When available, the definitive information statement or definitive consent solicitation statement and other relevant materials
for the Business Combination and Warrant Amendments, respectively, will be mailed to the applicable securityholders of Legacy as
of September 30, 2020. Securityholders are able to obtain copies of the preliminary information statement or the preliminary consent
solicitation statement, and, once available, will be able to obtain the definitive information statement or the definitive consent
solicitation statement and other documents filed with the SEC that will be incorporated by reference therein, without charge, at
the SEC’s web site at www.sec.gov, or by directing a request to: Legacy Acquisition Corp., 1308 Race Street, Suite
200, Cincinnati, Ohio 45202, Attention: Secretary, (513) 618-7161.

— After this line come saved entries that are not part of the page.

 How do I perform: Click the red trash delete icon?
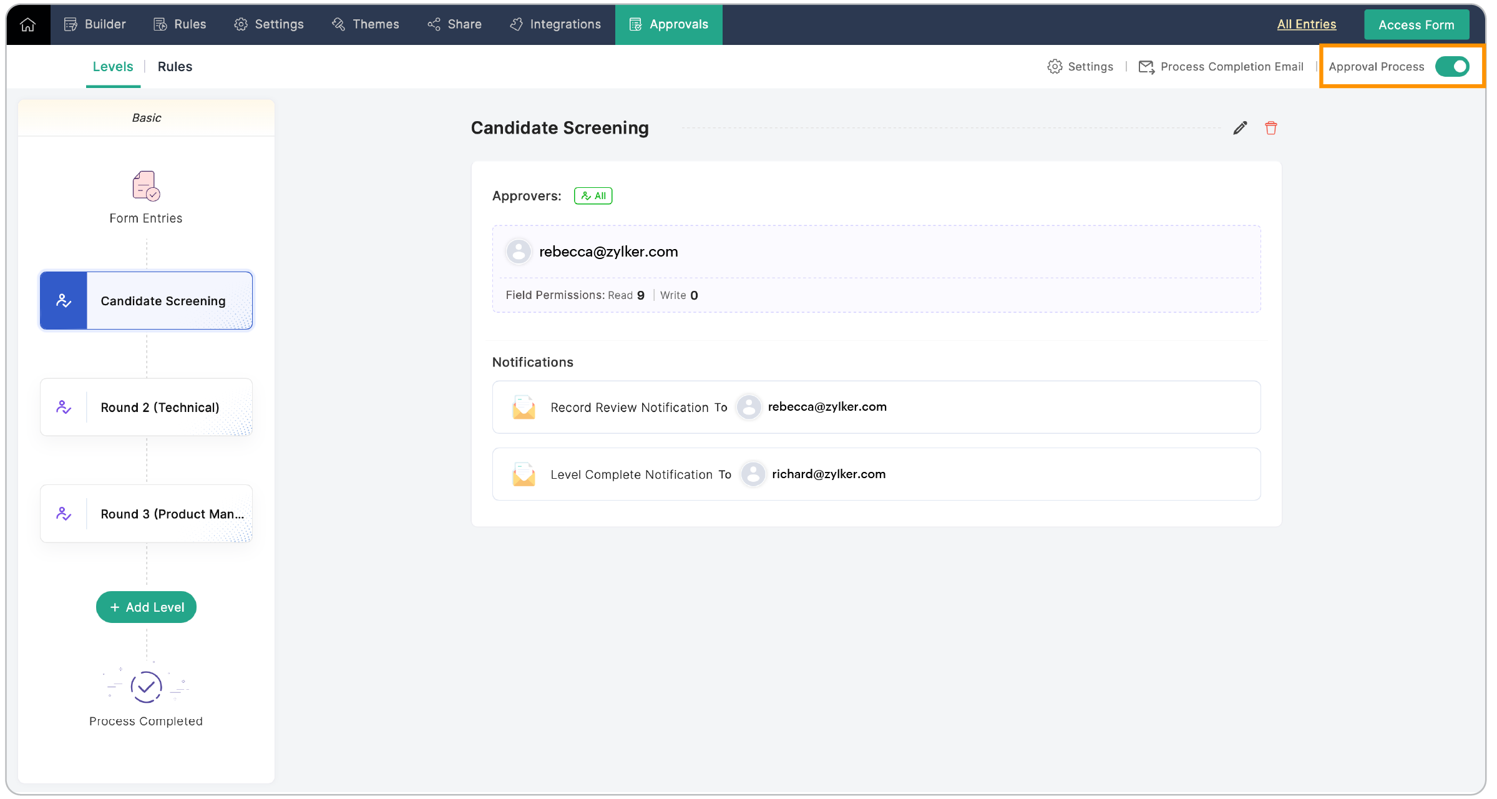tap(1270, 128)
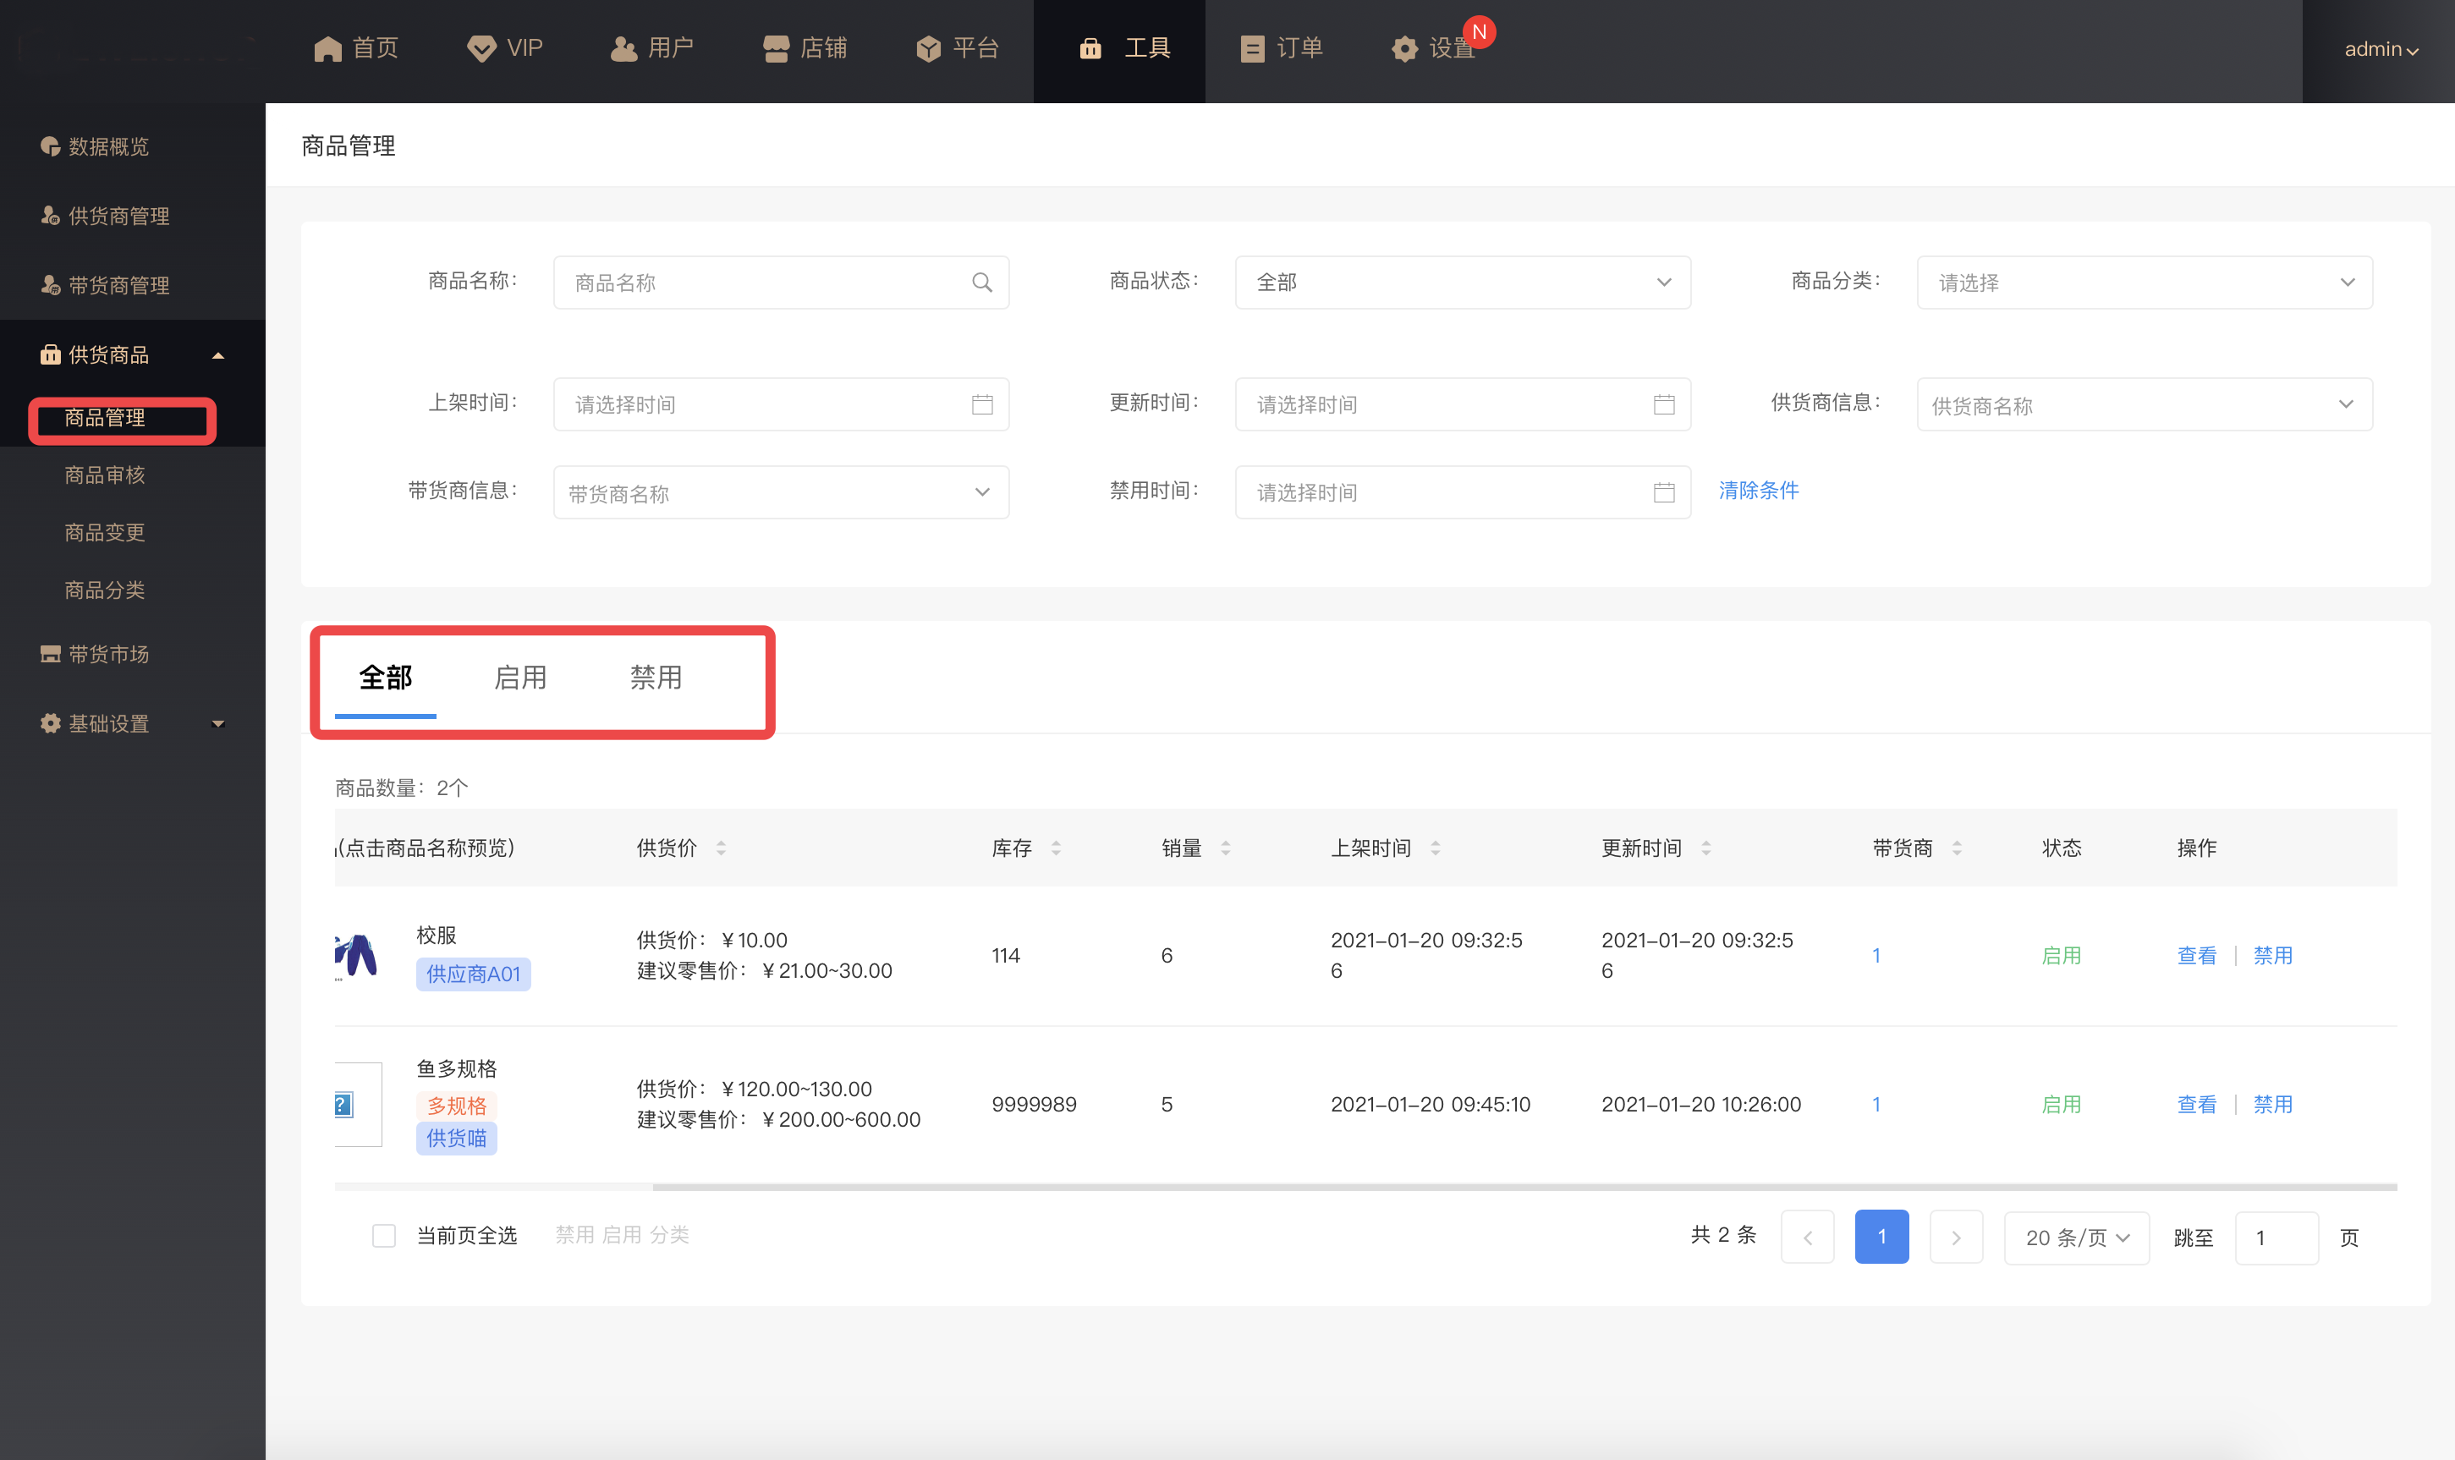Screen dimensions: 2455x1460
Task: Click calendar icon in 更新时间 field
Action: 1663,404
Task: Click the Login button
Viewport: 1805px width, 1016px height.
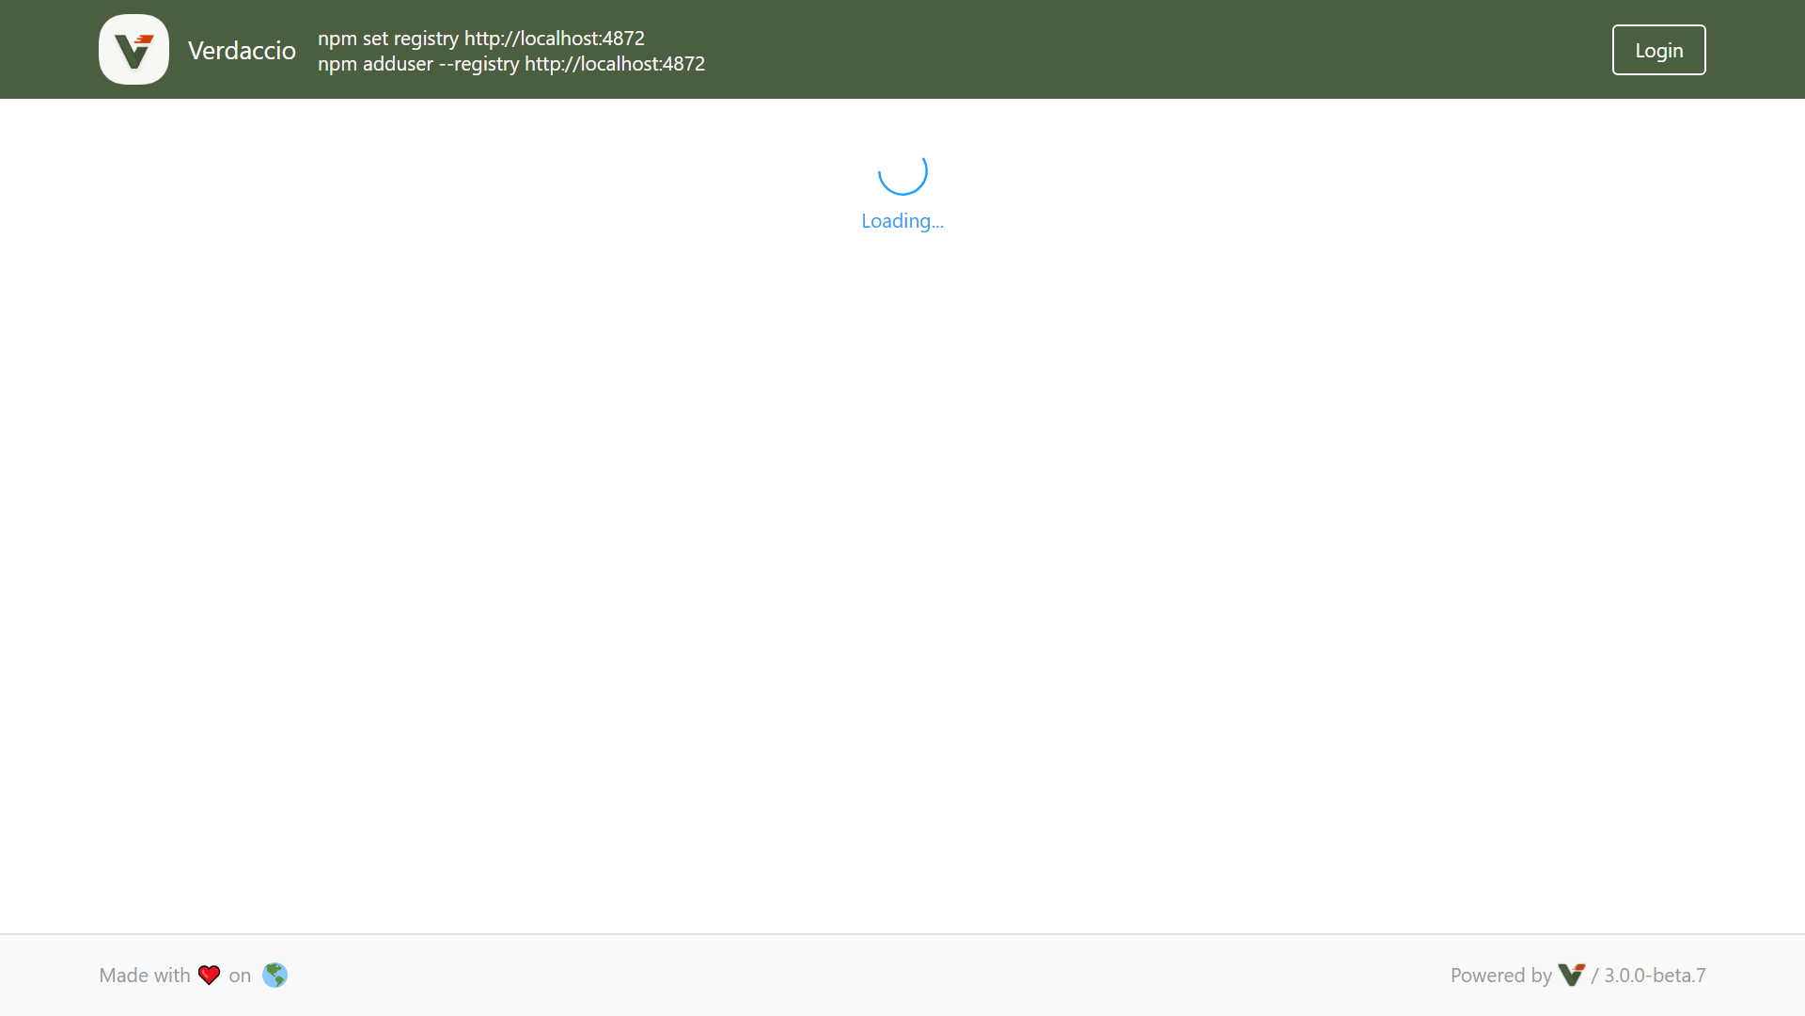Action: (1658, 49)
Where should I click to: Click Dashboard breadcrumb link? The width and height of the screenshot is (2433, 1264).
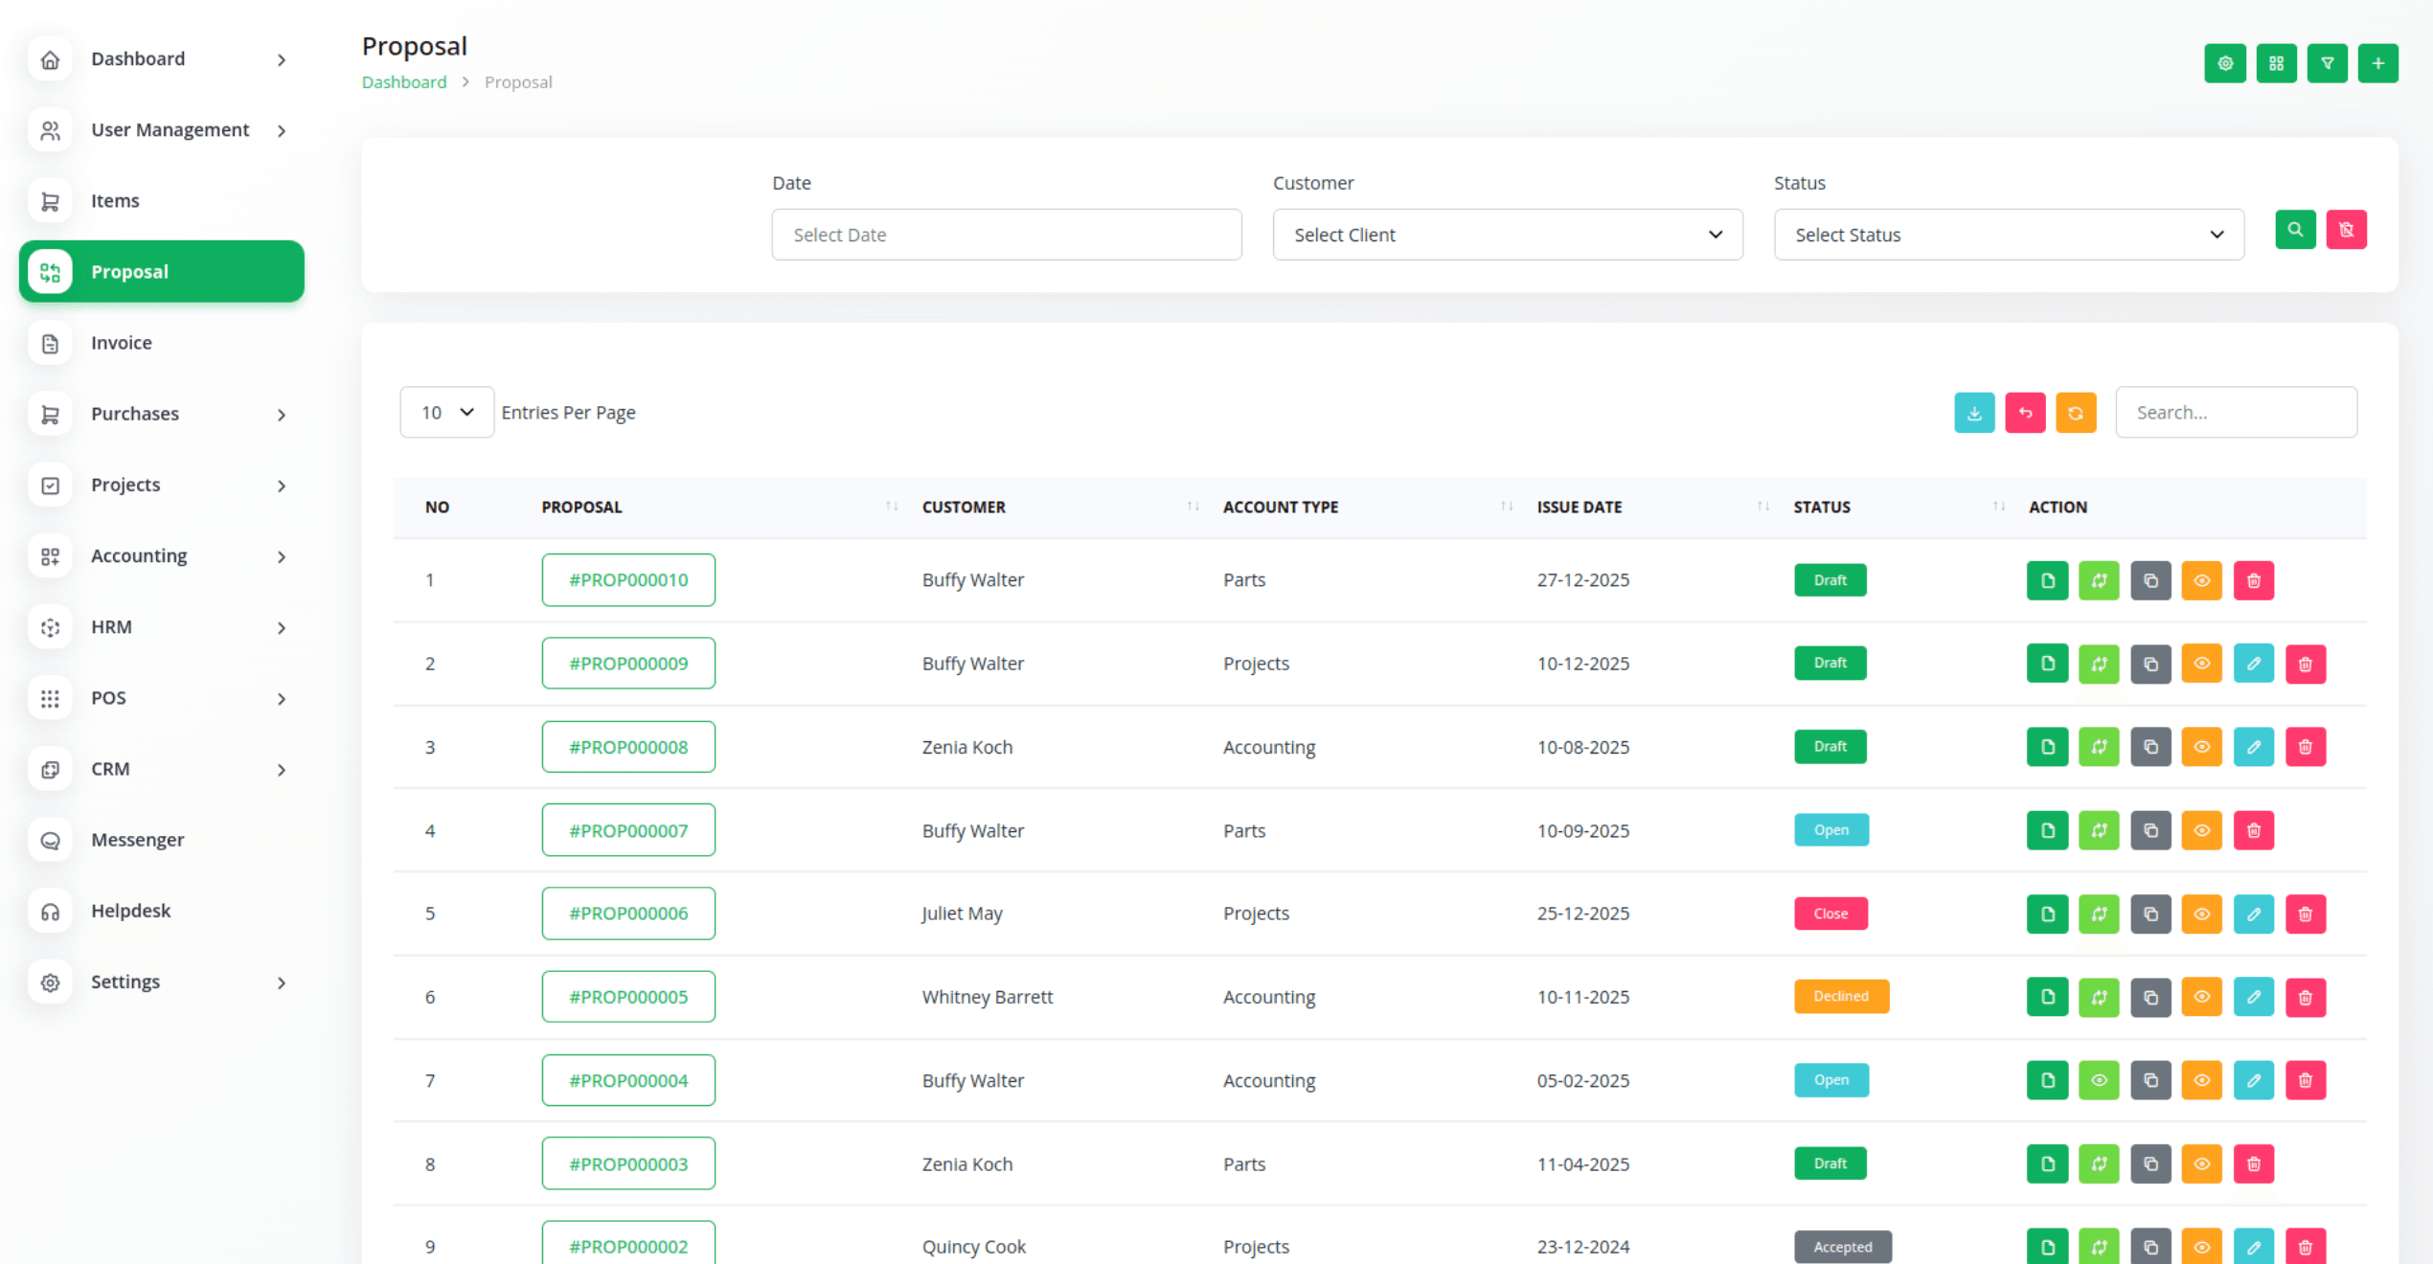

Participants in the Solicitation
Legacy and its directors and executive
officers may be deemed participants in the solicitation of consents from Legacy’s warrantholders with respect to the Warrant
Amendments. A list of the names of those directors and executive officers and a description of their interests in Legacy will be
contained in Legacy’s definitive proxy statement that will be filed with respect to the Warrant Amendments and are contained
in the preliminary consent solicitation statement and in its annual report on Form 10-K for the fiscal year ended December
31, 2019, which were filed with the SEC and are available free of charge at the SEC’s web site at www.sec.gov, or
by directing a request to: Legacy Acquisition Corp., 1308 Race Street, Suite 200, Cincinnati, Ohio 45202, Attention: Secretary,
(513) 618-7161.
No Offer or Solicitation
This Current Report on Form 8-K shall not
constitute a solicitation of a proxy, consent or authorization with respect to any securities or in respect of the proposed Business
Combination. This Current Report on Form 8-K shall also not constitute an offer to sell or the solicitation of an offer to buy
any securities, nor shall there be any sale of securities in any states or jurisdictions in which such offer, solicitation or sale
would be unlawful prior to registration or qualification under the securities laws of any such jurisdiction. No offering of securities
shall be made except by means of a prospectus meeting the requirements of section 10 of the Securities Act, or in accordance with
an exemption from registration therefrom.